SHH E176/E177-Zn 2+ conformation is required for signaling at endogenous sites.

Sonic hedgehog (SHH) is a master developmental regulator. In 1995, the SHH crystal structure predicted that SHH-E176 (human)/E177 (mouse) regulates signaling through a Zn2+ -dependent mechanism. While Zn2+ is known to be required for SHH protein stability, a regulatory role for SHH-E176 or Zn2+ has not been described. Here, we show that SHH-E176/177 modulates Zn2+ -dependent cross-linking in vitro and is required for endogenous signaling, in vivo. While ectopically expressed SHH-E176A is highly active, mice expressing SHH-E177A at endogenous sites (ShhE177A/- ) are morphologically indistinguishable from mice lacking SHH (Shh-/- ), with patterning defects in both embryonic spinal cord and forebrain.

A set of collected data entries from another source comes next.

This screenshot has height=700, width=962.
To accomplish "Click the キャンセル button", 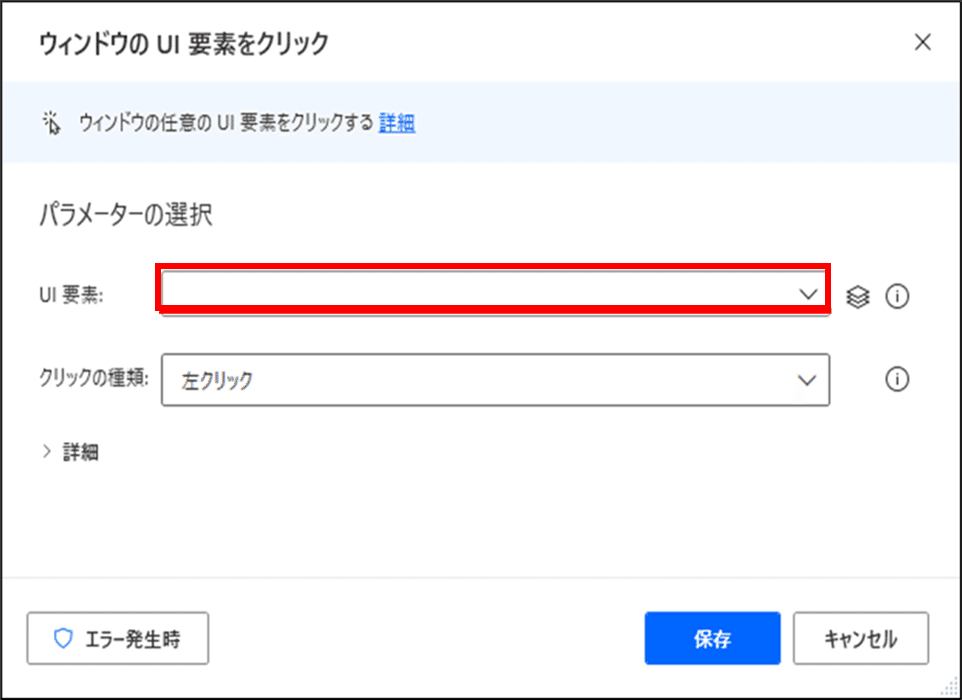I will [x=861, y=638].
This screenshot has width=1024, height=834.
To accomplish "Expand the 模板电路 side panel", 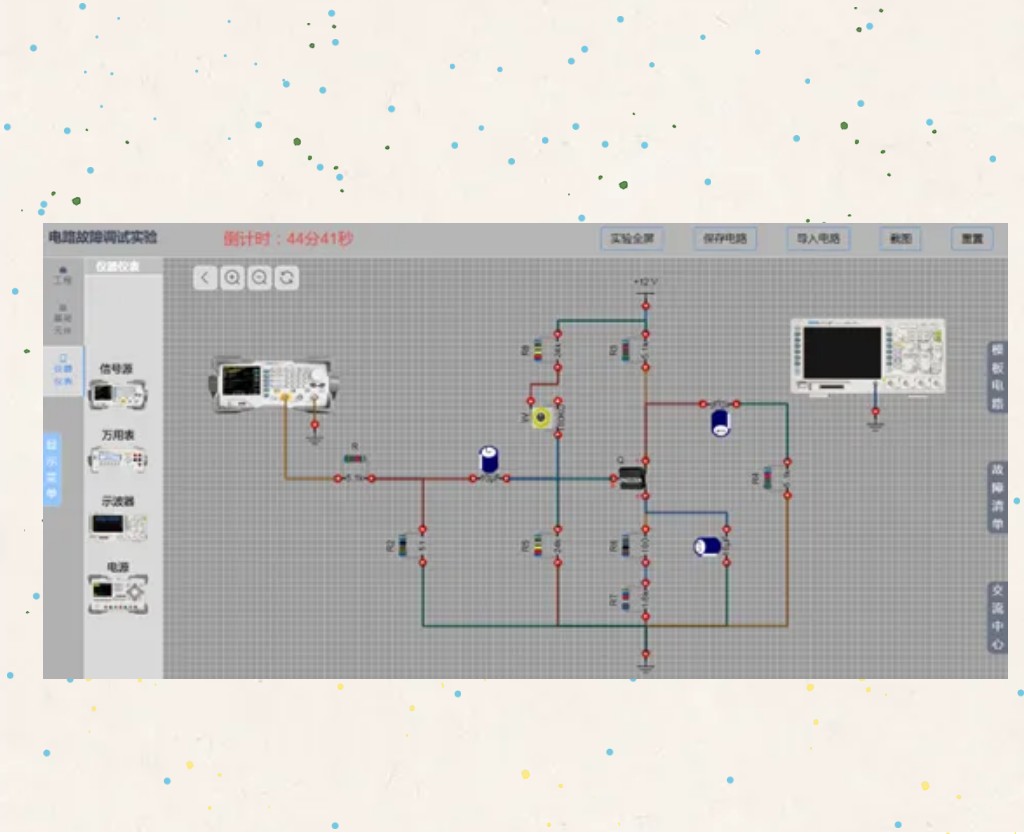I will coord(996,376).
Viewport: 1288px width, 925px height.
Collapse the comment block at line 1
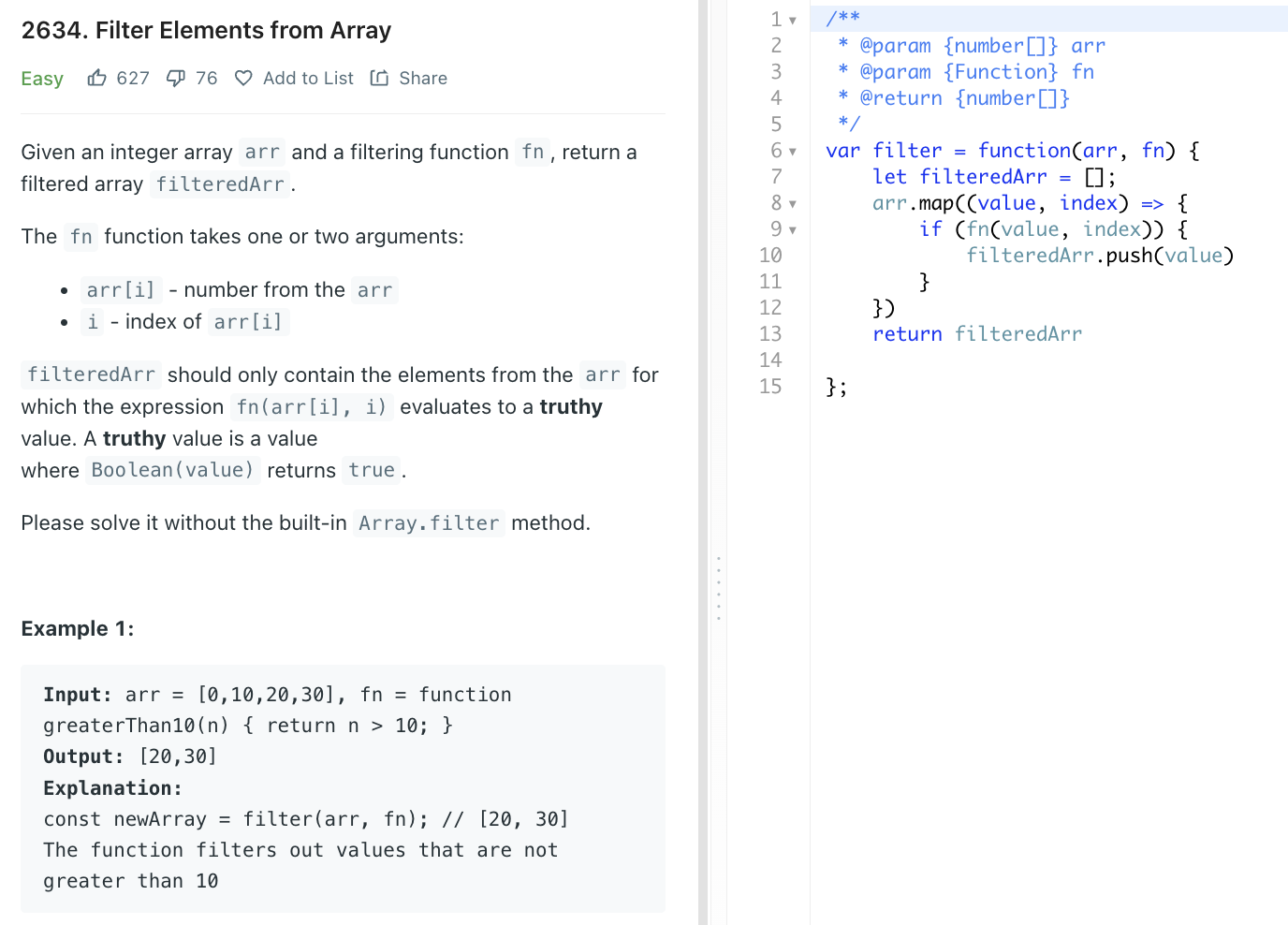coord(792,19)
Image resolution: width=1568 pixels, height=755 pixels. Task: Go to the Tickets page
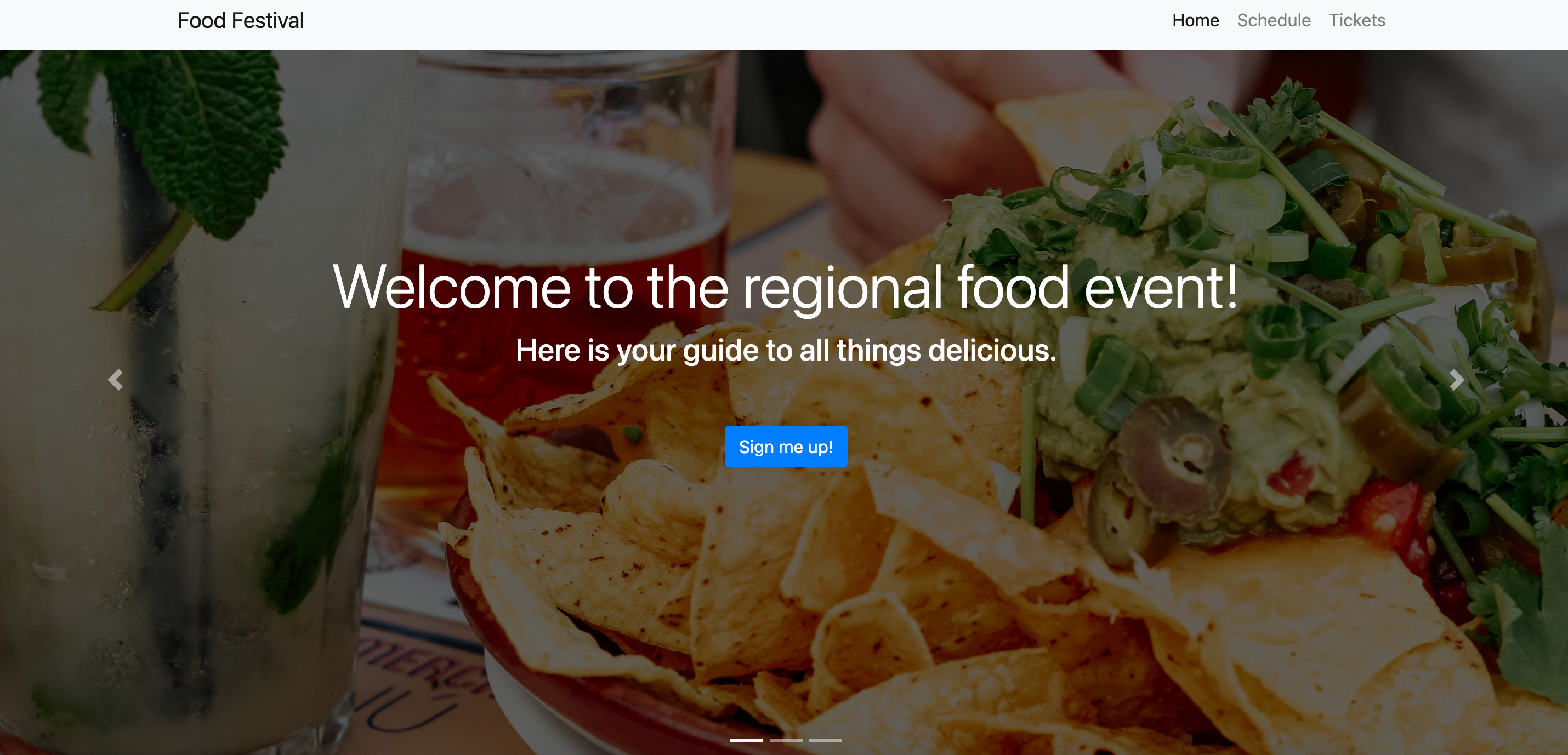click(x=1356, y=21)
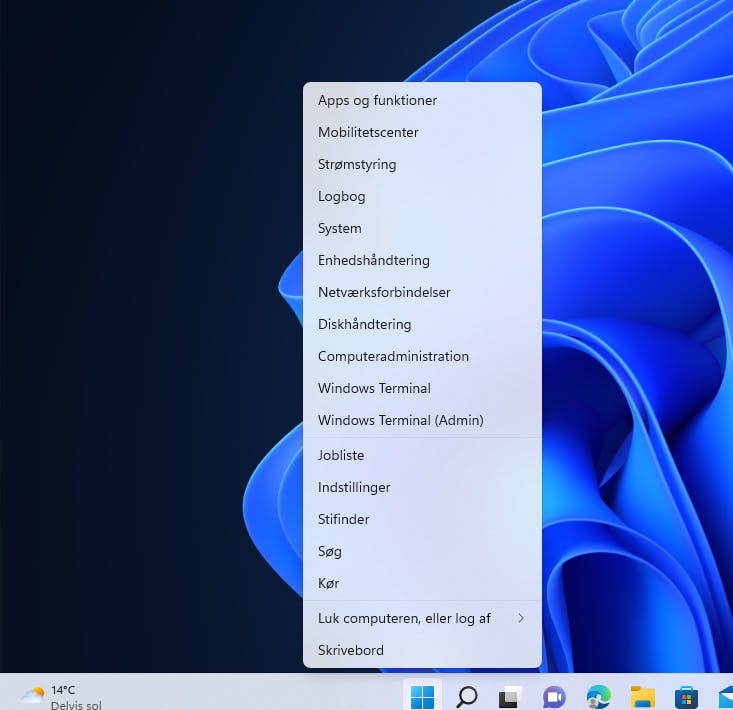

SHH-E177A distribution along the embryonic spinal cord ventricle is unaltered, suggesting that E177 does not control long-range transport. While SHH-E177A association with cilia basal bodies increases in embryonic ventral spinal cord, diffusely distributed SHH-E177A is not detected. Together, these results reveal a novel role for E177-Zn2+ in regulating SHH signaling that may involve critical, cilia basal-body localized changes in cross-linking and/or conformation.